Gabi Sielaff, Zehlendorf

Es ist schon äußerst peinlich, wenn ein Vorstandsmitglied der Verbraucherzentrale als Jurist wider besseres Wissen gegen Senator Michael Braun herzieht, der als Notar lediglich seinen Pflichten nachgekommen ist, indem er von einem - in Fachkreisen durchaus üblichen - Verfahren der Angebotsbeurkundung Gebrauch macht. Der Notar kann und muss überhaupt nicht beurteilen, ob die wirtschaftliche Vertragsgrundlage zu beanstanden ist, auch Motivforschung gehört nicht zu seinen Aufgaben.

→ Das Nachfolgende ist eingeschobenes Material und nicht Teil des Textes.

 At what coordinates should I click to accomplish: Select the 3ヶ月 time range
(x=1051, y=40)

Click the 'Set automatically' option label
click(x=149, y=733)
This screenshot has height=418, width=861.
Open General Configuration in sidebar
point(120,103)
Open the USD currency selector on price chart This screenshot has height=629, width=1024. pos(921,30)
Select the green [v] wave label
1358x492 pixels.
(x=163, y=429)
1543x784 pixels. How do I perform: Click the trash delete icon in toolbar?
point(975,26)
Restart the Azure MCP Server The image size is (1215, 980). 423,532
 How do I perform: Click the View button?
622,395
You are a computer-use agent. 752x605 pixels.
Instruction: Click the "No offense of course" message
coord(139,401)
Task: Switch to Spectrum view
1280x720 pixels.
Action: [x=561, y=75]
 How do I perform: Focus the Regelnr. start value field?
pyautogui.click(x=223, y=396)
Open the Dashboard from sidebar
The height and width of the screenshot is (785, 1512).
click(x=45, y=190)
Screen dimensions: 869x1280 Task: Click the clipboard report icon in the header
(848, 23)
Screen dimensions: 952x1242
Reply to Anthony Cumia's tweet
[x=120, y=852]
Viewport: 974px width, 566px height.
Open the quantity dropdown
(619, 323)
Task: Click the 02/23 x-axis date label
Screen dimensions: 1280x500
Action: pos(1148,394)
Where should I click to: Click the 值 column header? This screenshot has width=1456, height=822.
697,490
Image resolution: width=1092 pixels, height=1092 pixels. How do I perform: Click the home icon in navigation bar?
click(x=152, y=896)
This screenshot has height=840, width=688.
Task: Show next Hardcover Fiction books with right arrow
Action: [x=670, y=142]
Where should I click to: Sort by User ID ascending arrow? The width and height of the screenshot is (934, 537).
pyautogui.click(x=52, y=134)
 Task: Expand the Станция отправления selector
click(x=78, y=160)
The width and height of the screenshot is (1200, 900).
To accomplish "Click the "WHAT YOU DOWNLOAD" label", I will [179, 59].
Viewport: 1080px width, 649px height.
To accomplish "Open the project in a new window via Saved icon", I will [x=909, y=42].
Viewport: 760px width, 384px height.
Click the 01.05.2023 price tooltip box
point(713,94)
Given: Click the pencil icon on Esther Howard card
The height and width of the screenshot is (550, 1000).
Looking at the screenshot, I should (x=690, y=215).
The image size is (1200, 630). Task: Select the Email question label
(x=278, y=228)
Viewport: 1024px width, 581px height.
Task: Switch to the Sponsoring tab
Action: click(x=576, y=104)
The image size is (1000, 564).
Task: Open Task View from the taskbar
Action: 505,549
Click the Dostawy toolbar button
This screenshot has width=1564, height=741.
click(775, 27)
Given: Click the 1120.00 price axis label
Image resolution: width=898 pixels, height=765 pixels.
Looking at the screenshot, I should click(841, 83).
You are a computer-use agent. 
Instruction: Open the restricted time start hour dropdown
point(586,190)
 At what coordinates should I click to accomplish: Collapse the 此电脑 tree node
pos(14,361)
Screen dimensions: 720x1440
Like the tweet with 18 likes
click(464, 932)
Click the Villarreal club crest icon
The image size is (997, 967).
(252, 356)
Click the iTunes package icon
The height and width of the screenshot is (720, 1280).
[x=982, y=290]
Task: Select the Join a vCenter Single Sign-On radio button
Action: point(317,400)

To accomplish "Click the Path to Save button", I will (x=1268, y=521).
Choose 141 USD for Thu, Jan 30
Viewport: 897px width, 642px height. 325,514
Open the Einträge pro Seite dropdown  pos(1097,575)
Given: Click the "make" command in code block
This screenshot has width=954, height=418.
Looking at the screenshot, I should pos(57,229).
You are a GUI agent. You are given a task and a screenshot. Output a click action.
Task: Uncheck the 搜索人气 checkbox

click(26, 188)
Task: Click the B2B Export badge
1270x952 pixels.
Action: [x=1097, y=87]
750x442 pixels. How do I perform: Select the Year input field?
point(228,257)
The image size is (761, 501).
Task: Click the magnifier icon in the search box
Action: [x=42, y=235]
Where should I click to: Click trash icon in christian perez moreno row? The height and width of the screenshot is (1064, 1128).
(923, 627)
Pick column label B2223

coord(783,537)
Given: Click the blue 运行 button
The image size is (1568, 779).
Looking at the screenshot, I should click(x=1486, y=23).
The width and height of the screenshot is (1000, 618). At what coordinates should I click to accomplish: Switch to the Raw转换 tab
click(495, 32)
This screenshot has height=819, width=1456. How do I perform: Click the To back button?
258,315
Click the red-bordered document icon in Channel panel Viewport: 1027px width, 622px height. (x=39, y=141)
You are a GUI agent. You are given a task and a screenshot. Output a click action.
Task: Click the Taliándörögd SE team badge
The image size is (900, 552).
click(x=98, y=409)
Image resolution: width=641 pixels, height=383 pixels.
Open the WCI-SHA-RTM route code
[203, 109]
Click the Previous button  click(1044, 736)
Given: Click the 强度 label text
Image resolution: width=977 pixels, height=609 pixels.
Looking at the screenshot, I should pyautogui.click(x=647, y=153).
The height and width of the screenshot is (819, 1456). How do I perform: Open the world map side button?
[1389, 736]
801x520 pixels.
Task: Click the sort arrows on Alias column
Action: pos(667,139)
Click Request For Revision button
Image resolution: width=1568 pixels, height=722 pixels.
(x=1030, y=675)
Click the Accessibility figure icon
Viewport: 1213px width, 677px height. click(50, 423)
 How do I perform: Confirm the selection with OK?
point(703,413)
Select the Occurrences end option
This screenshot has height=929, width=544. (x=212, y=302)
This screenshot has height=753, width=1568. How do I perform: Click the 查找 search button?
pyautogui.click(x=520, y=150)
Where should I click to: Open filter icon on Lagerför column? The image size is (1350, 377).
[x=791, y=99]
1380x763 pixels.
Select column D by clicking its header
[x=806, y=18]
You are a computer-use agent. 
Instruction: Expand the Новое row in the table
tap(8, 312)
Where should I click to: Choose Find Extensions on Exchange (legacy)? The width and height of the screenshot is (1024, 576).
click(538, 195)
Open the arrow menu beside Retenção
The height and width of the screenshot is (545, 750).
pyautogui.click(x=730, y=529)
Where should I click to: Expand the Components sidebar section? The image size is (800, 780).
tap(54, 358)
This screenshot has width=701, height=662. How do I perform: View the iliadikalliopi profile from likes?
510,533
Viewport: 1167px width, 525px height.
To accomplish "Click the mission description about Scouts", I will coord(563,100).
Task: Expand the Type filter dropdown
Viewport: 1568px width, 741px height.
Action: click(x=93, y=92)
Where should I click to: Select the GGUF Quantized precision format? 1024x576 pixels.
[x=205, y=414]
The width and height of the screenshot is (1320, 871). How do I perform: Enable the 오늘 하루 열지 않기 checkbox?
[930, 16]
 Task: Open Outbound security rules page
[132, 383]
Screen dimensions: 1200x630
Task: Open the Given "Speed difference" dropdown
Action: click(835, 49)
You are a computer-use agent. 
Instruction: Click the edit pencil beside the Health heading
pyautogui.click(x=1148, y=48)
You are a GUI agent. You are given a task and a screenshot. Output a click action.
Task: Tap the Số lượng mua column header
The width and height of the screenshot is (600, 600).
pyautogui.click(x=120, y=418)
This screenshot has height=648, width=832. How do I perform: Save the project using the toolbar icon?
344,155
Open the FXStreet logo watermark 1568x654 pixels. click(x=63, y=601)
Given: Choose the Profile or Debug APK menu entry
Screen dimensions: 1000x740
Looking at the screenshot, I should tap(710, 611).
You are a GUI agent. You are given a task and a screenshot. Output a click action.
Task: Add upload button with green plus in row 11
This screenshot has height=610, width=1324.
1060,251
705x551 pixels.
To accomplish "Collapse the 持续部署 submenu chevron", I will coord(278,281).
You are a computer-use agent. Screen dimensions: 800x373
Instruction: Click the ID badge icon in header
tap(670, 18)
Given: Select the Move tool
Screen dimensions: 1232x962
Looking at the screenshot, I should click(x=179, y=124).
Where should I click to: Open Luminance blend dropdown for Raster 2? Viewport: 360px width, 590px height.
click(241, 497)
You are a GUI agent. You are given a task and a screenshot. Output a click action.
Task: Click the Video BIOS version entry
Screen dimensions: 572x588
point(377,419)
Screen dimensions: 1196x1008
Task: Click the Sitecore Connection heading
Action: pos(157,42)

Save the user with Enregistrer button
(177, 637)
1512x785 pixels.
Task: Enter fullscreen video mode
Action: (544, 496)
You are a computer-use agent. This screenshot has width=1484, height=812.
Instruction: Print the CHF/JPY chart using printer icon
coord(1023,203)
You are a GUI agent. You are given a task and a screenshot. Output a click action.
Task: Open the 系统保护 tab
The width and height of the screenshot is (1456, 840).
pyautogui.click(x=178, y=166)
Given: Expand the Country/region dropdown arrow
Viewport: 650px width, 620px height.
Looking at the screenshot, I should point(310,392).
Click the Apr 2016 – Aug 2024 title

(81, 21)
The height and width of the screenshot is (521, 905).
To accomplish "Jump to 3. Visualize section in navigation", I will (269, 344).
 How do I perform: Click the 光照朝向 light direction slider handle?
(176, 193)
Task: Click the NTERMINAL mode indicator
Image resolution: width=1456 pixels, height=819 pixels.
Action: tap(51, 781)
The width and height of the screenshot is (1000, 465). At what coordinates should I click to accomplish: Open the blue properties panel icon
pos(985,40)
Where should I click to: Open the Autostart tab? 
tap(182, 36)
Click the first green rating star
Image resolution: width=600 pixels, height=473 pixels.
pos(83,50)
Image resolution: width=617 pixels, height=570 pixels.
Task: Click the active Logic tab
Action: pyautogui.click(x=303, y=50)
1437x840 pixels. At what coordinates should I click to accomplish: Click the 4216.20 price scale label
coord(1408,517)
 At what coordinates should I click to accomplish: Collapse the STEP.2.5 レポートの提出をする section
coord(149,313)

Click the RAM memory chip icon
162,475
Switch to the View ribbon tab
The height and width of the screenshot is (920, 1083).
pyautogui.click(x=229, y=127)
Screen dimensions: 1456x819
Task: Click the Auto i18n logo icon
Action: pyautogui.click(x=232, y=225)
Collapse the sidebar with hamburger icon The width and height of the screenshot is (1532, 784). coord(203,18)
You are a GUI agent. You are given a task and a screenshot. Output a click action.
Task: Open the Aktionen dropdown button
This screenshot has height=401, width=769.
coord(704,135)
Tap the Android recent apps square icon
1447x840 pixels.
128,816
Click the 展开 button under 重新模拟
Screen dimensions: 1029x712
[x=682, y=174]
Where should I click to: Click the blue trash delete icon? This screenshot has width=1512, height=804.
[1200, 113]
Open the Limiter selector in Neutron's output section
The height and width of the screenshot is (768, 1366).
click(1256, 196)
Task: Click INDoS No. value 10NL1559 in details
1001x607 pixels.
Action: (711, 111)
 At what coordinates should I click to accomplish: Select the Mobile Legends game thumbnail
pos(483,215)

Alfred Jedrzejczyk, per E-Mail

Die Beschuldigungen des Vorsitzenden der Verbraucherzentrale Brandenburg gegen Senator Braun sind beschämend und verleumderisch. Just am Tage seiner Ernennung präsentiert Jochen Resch seine Beschuldigungen. Zufall oder ein abgekartetes Spiel von Neidern, politischen Gegnern oder schlimmen Denunzianten?

Otto Dreksler, per E-Mail

Berufung, Hingabe, Empathie und Liebe für Mitmenschen sind wichtig

Zum Serienteil "Lichter der Großstadt - Komponist, Töpferheld, Spaßmacher" vom 6. Dezember

Wieder ein ehrenamtlicher Held, der so einfach in Arbeit gebracht werden könnte. Es gibt so viele begnadete Menschen, die sich in dieser Stadt selbstlos und begeistert sozial engagieren. Viele davon würden gerne einen sozialen Beruf ausüben und aufnehmen, insbesondere wo es doch an allen Ecken und Enden an Personal fehlt. Vor allem auch viele ältere Menschen würden sich gerne gegen angemessene Bezahlung engagieren. Die Politik sollte sich darum bemühen, ebenso wie Firmen und soziale Einrichtungen, diese Menschen in Lohn und Arbeit zu bringen und ihre Qualifikationen nicht ausschließlich an akademische Zertifikate zu knüpfen. Nicht der allerbeste Abschluss qualifiziert den Pädagogen oder Sozialarbeiter, sondern eher Berufung, Hingabe, Empathie und Liebe für seine Mitmenschen. Und auch learning by doing ist eine fruchtbare Lösung für Menschen ohne Arbeit. Chancen und praktische Unterstützung brauchen viele Arbeitslose.